Spending on growth might be good or bad a few years later, but the point is that the P/E ratio does not account for the option (or lack thereof).
So What Does Budapesti Ingatlan Hasznosítási és Fejlesztési Nyrt’s Balance Sheet Tell Us?
Budapesti Ingatlan Hasznosítási és Fejlesztési Nyrt’s net debt is 0.09% of its market cap. It would probably trade on a higher P/E ratio if it had a lot of cash, but I doubt it is having a big impact.
The Bottom Line On Budapesti Ingatlan Hasznosítási és Fejlesztési Nyrt’s P/E Ratio
Budapesti Ingatlan Hasznosítási és Fejlesztési Nyrt trades on a P/E ratio of 7.9, which is below the HU market average of 11.7. With only modest debt, it’s likely the lack of EPS growth at least partially explains the pessimism implied by the P/E ratio.
Investors have an opportunity when market expectations about a stock are wrong.

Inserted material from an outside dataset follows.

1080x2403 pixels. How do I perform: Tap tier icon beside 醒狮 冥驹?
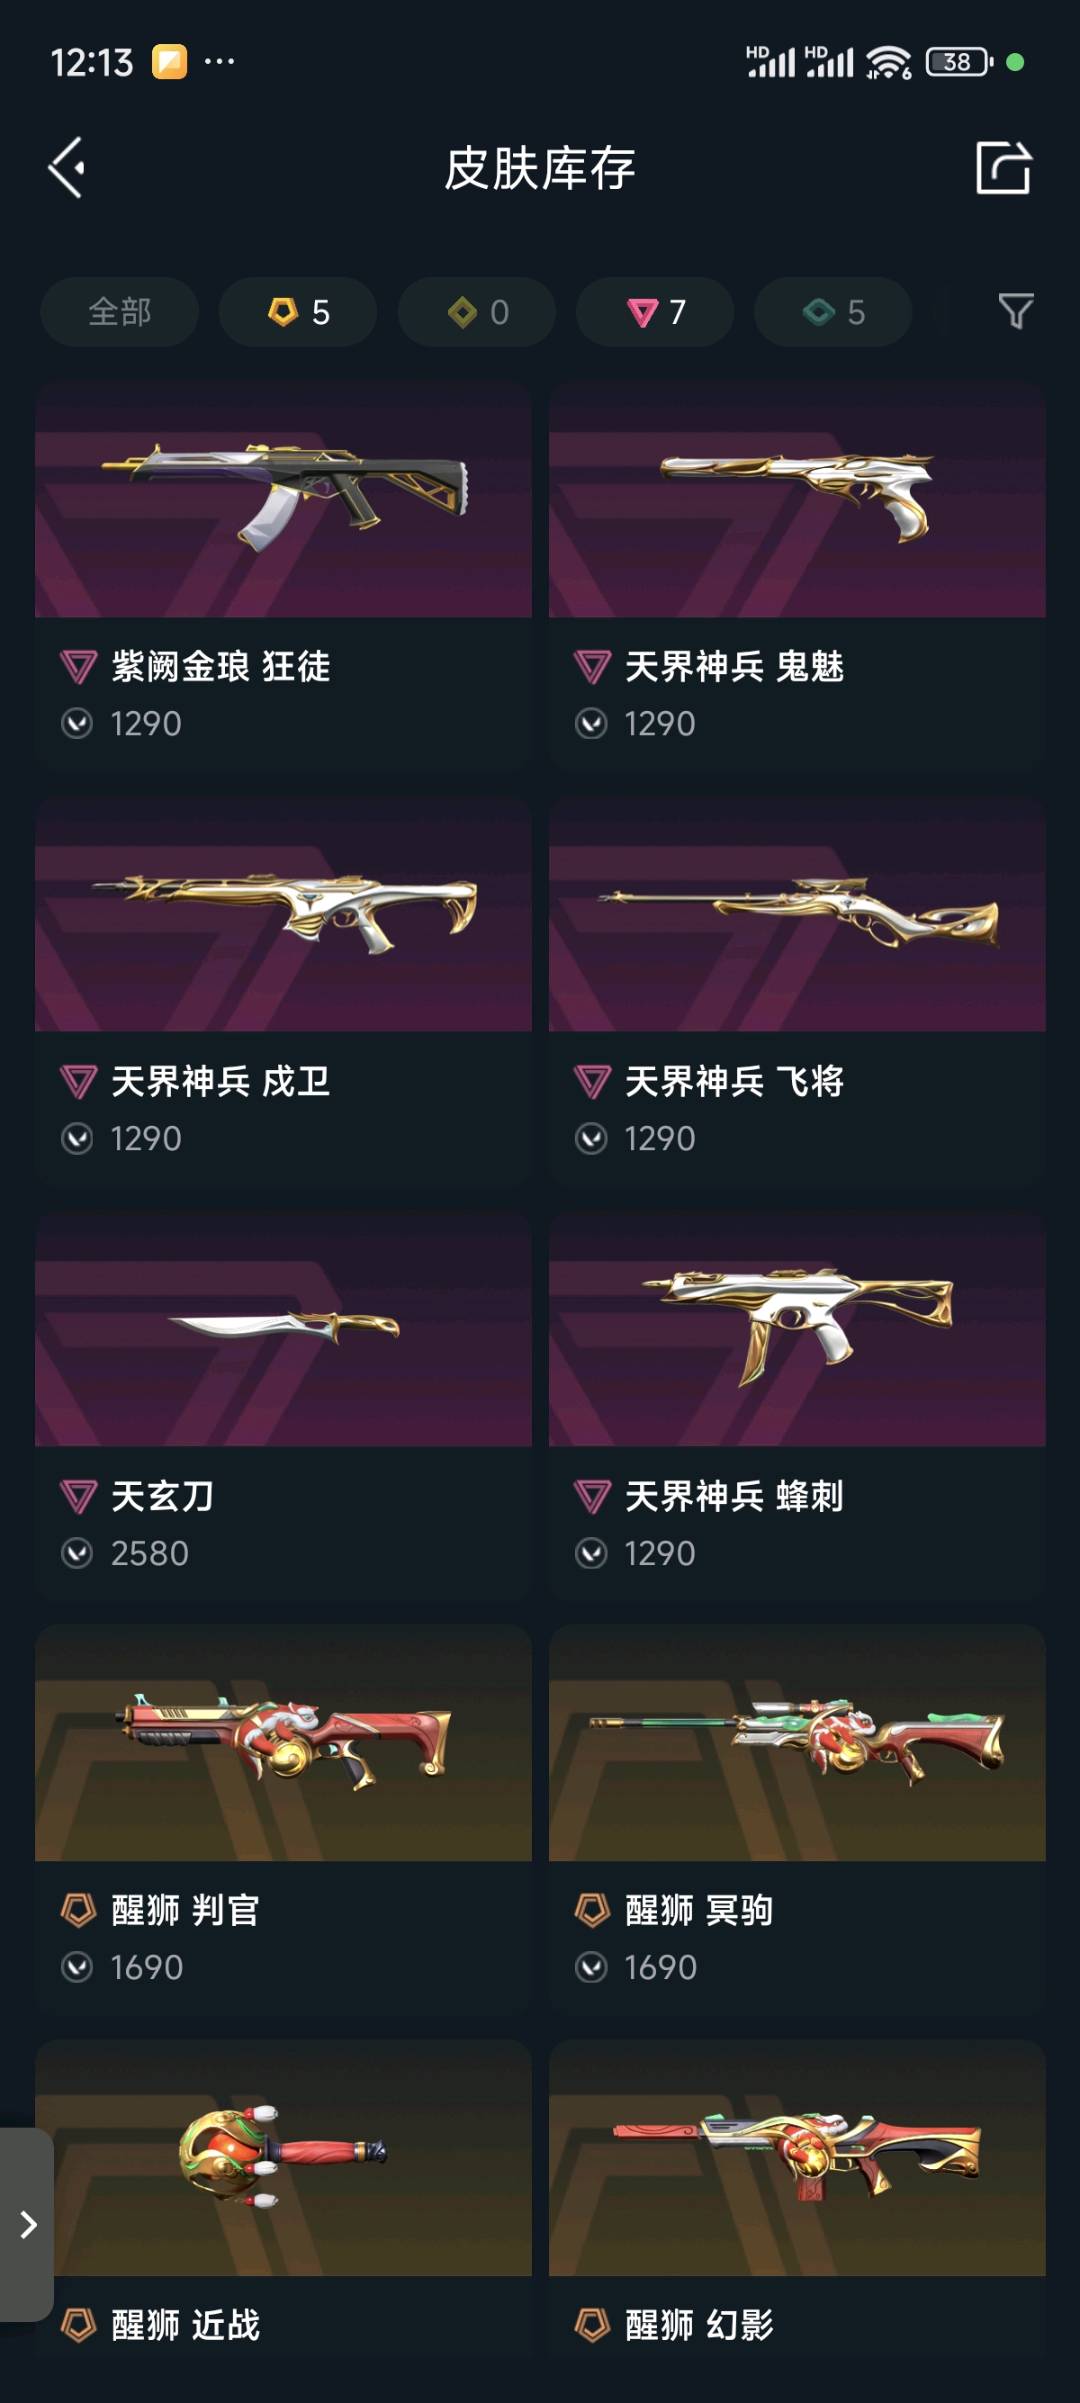coord(592,1910)
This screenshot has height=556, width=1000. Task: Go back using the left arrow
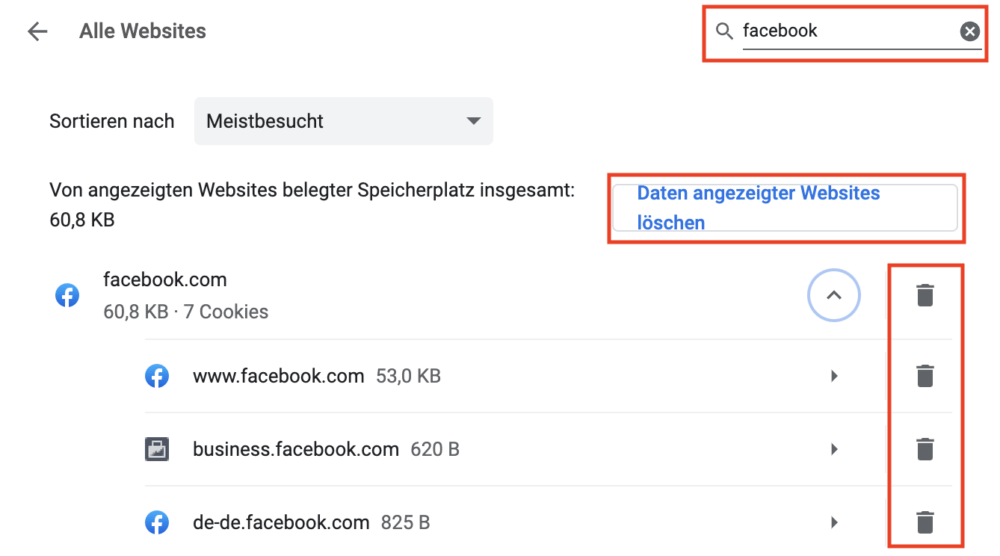click(x=38, y=31)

As value investor Benjamin Graham famously said, ‘In the short run, the market is a voting machine but in the long run, it is a weighing machine.’ Although we don’t have analyst forecasts, shareholders might want to examine this detailed historical graph of earnings, revenue and cash flow.
You might be able to find a better buy than Budapesti Ingatlan Hasznosítási és Fejlesztési Nyrt. If you want a selection of possible winners, check out this free list of interesting companies that trade on a P/E below 20 (but have proven they can grow earnings).
We aim to bring you long-term focused research analysis driven by fundamental data. Note that our analysis may not factor in the latest price-sensitive company announcements or qualitative material.
If you spot an error that warrants correction, please contact the editor at firstname.lastname@example.org. This article by Simply Wall St is general in nature. It does not constitute a recommendation to buy or sell any stock, and does not take account of your objectives, or your financial situation. Simply Wall St has no position in the stocks mentioned. Thank you for reading.